Died. Charlotte Carr, 66, gusty, bushy-browed social worker, successor to the late Jane Addams as head (1937-43) of Chicago's famed slum settlement Hull House, head of all home relief in teeming New York City during the hard-pressed mid-'30s of a heart attack; in Manhattan.
Died. Wythe Williams, 74, puckish, pipe-smoking magazine editor and newspaperman, sometime foreign correspondent for the New York World, New York Times. Satevepost (1925-26), chief correspondent (1931-36) for Hearst papers in London, founding president (1939) of Manhattan's Overseas Press Club of America; of cancer; in Jersey City.

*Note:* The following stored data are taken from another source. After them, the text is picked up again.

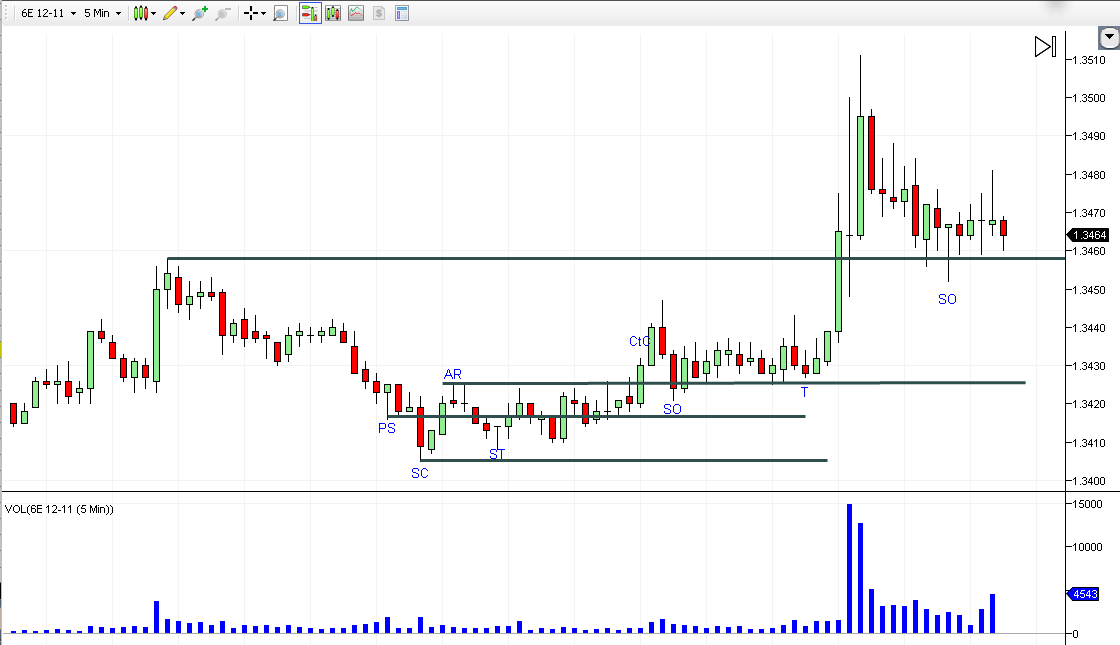This screenshot has width=1120, height=645.
Task: Open the chart corner dropdown menu button
Action: point(1107,38)
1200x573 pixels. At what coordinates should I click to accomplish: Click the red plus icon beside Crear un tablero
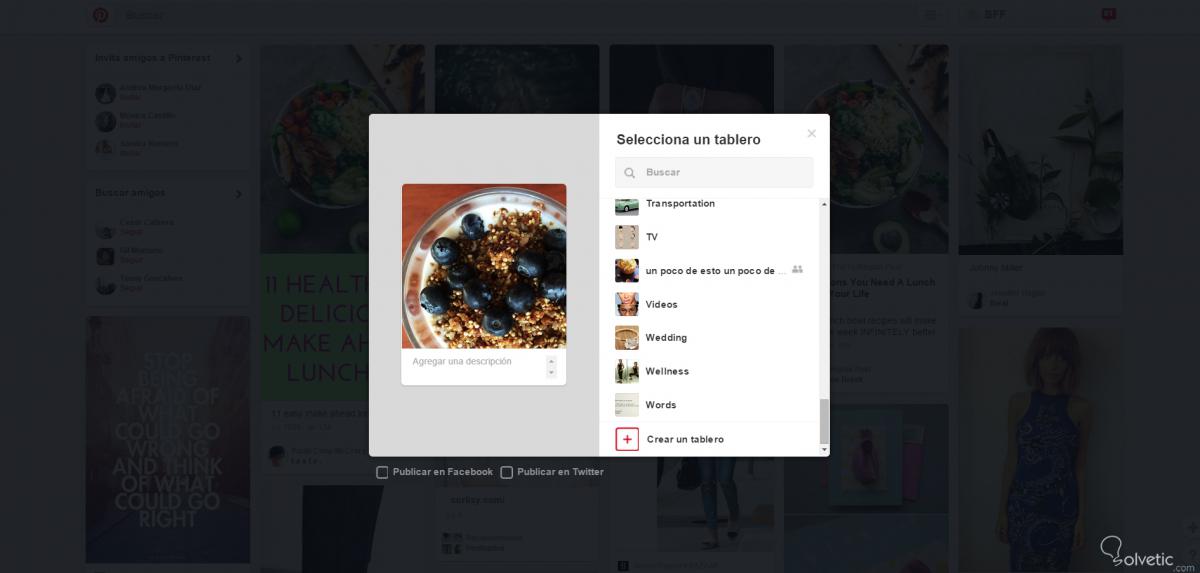(x=627, y=439)
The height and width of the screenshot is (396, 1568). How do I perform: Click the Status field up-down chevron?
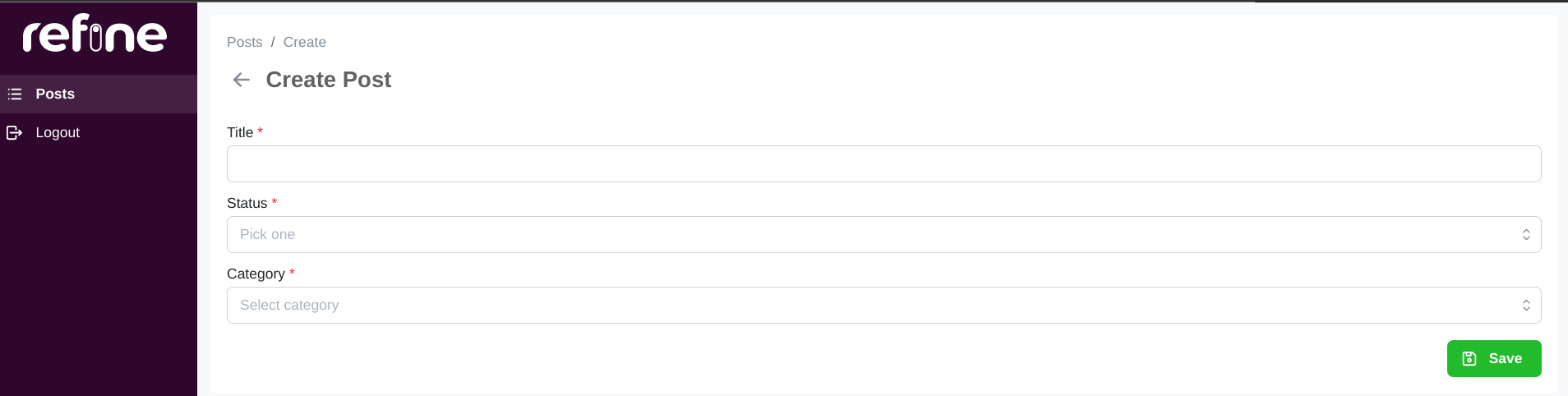pos(1526,235)
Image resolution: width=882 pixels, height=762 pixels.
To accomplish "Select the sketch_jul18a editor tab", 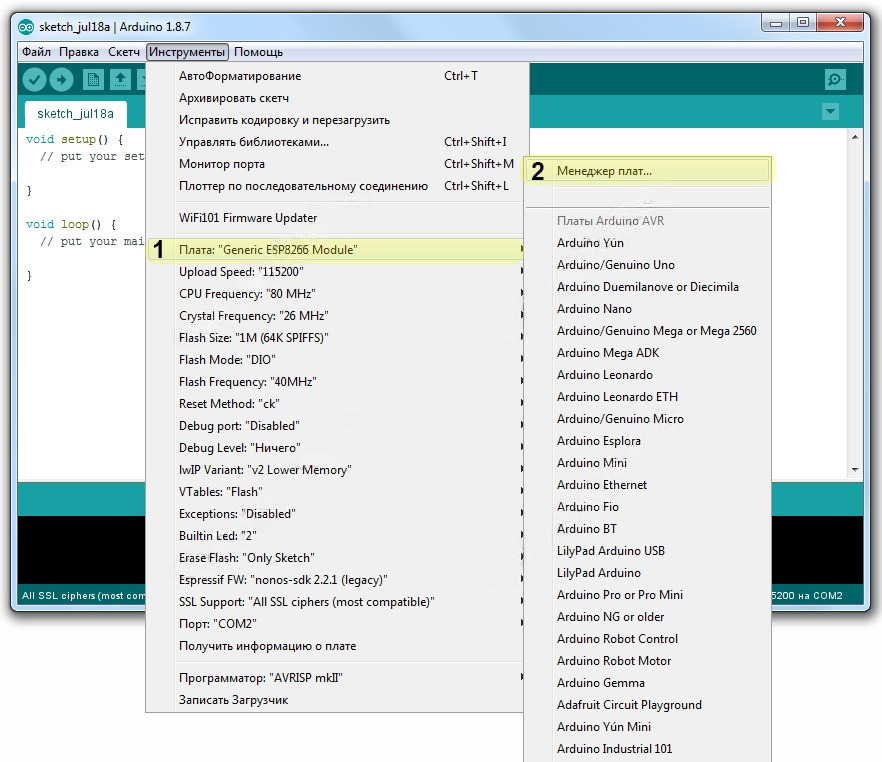I will [x=76, y=113].
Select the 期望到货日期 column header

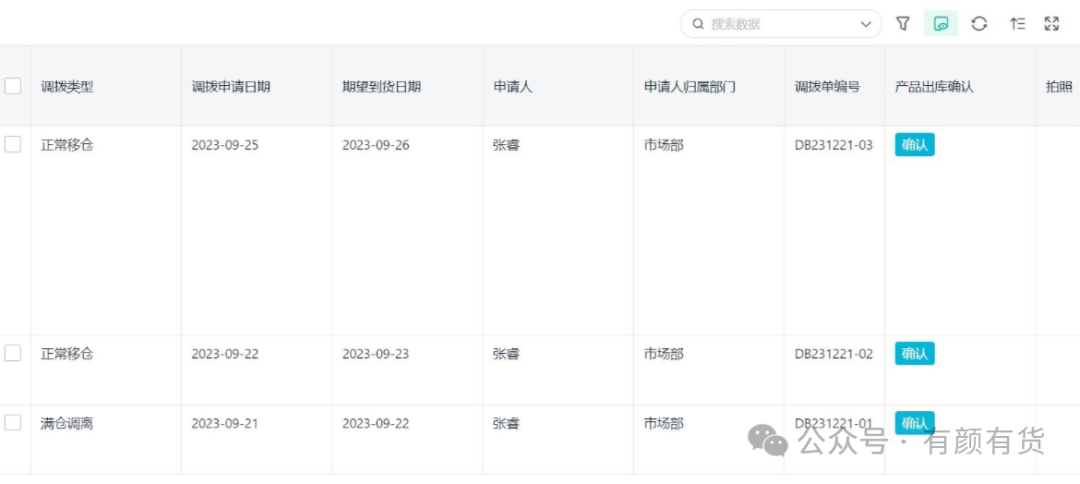(382, 87)
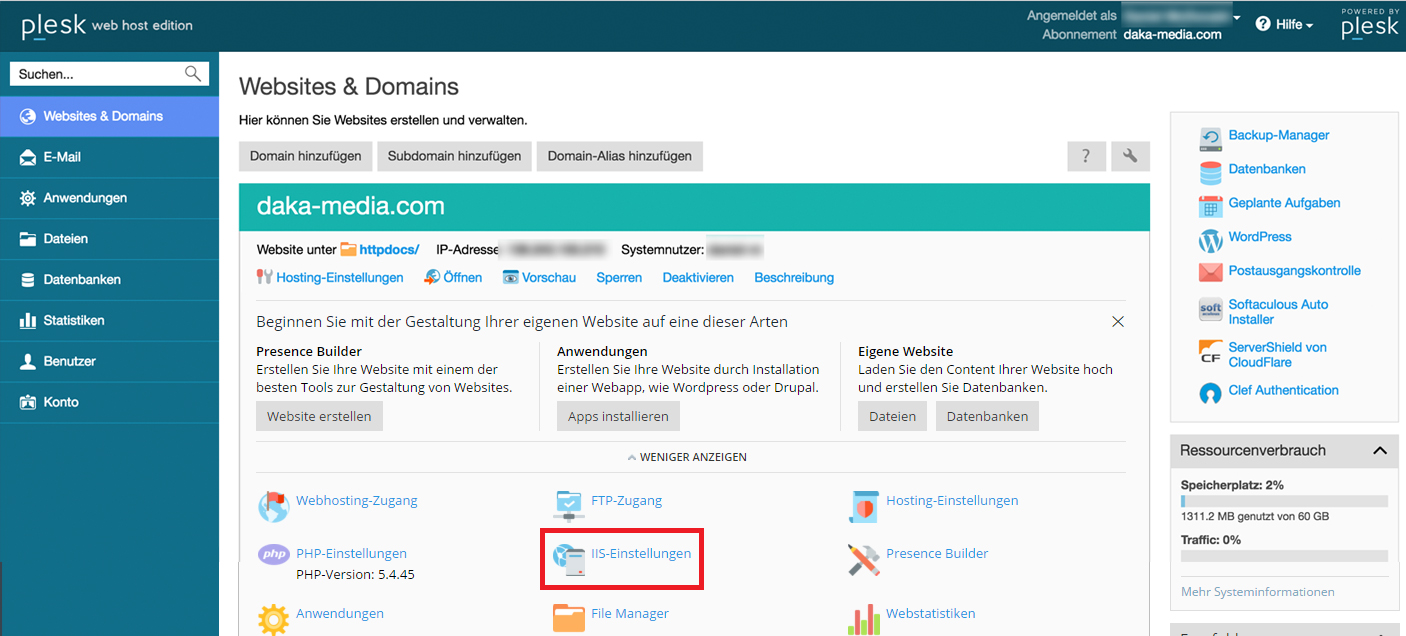Screen dimensions: 1406x636
Task: Collapse the Ressourcenverbrauch panel
Action: (x=1380, y=451)
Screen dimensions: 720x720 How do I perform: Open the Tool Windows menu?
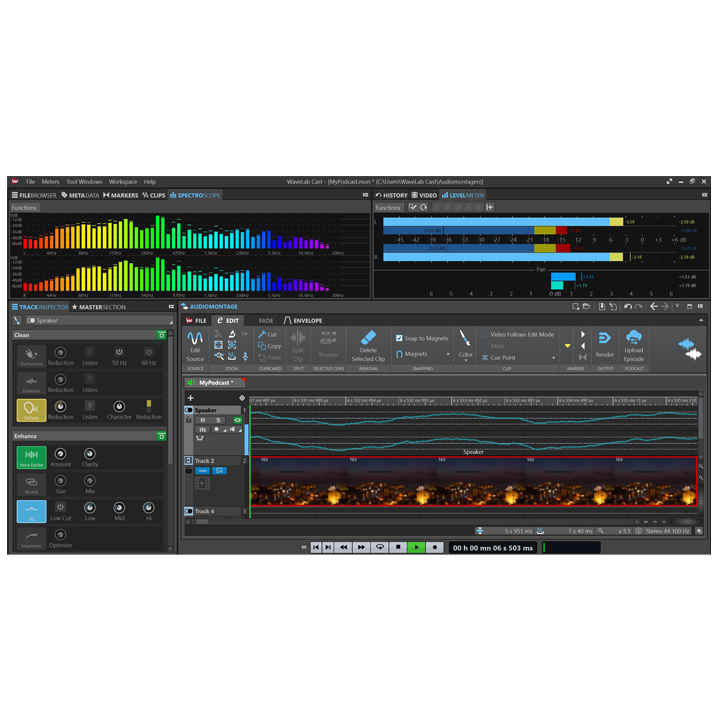coord(84,182)
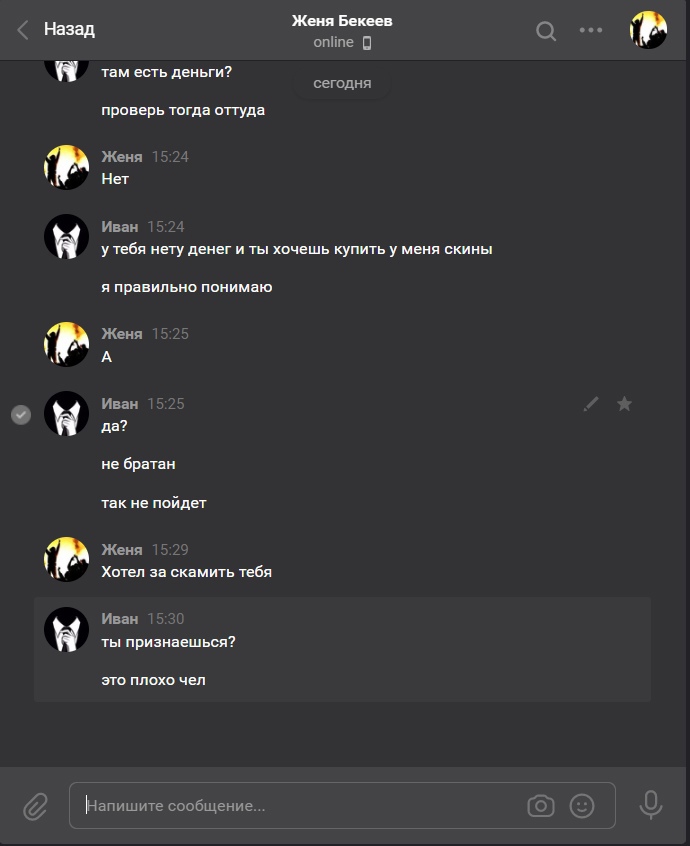Click the profile avatar in header
This screenshot has height=846, width=690.
648,30
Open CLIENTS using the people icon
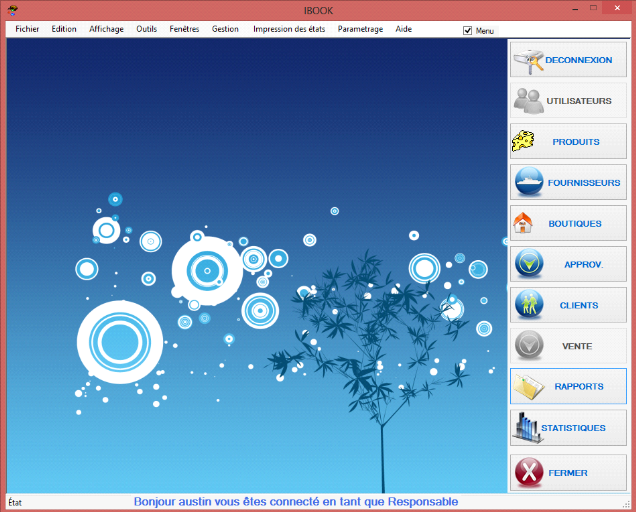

Died. Richard A. ("Old Dick") Glendon, 86, oldtime rowing coach whose crews at Navy and Columbia paced eastern racing for 27 years (1904-1931); in Hyannis, Mass. A fisherman by trade, Dick Glendon taught himself to scull on Boston's Charles River, developed the famed "Glendon stroke" (a long layback).
Died. Judge John Tate Raulston, 87, Tennessee county judge who presided at the celebrated Scopes "monkey trial" (1925); in South Pittsburg, Tenn. A Fundamentalist himself, Raulston helped get Biology Instructor John Scopes, 24, indicted for teaching Darwin's theory of evolution to his county high-school class by reading the opening chapters of Genesis to the grand jurors of Bible-belt Rhea County, presided at the trial as Defense Lawyer Clarence Darrow relentlessly badgered Special Prosecuting Attorney William Jennings Bryan with agnostic Biblical quiddities. Baited by Darrow, Raulston snapped: "I hope you do not mean to reflect on the court?" Countered Darrow, gazing absently out of the window: "Well, Your Honor has the right to hope." Scopes was found guilty, and Raulston imposed the fine: $100.